Look through the entries below, please, and copy every line with the word "agent".

### SOURCE DATA

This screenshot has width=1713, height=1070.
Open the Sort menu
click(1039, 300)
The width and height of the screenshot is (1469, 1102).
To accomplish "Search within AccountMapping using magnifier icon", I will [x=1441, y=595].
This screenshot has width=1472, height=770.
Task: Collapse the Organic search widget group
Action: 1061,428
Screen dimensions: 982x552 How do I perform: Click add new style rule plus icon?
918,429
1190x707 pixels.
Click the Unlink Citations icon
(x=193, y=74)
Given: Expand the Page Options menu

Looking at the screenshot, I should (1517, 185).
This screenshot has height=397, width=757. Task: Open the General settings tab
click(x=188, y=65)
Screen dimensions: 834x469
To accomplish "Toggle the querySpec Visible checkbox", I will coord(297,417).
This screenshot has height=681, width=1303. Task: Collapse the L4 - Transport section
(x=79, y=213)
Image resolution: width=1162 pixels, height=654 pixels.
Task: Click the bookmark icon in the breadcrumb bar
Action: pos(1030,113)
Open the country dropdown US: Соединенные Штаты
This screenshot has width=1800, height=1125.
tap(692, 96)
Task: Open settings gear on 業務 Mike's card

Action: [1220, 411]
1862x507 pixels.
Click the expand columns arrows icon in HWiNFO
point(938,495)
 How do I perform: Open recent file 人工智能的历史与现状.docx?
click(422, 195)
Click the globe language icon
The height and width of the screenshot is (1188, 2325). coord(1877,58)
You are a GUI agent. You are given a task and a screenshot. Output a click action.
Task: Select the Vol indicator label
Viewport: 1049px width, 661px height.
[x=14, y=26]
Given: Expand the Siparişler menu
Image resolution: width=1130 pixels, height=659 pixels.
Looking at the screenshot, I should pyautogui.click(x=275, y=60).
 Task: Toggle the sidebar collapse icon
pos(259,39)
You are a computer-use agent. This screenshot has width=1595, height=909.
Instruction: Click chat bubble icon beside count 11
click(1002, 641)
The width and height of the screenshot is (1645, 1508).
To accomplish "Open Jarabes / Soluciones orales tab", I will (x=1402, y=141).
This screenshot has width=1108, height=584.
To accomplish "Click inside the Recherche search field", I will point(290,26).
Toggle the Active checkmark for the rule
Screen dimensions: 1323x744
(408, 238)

######

RESPONSE BOX:
You are a GUI agent. You are given a task and a screenshot. Output a click action.
You are a computer-use agent. This screenshot has width=1595, height=909.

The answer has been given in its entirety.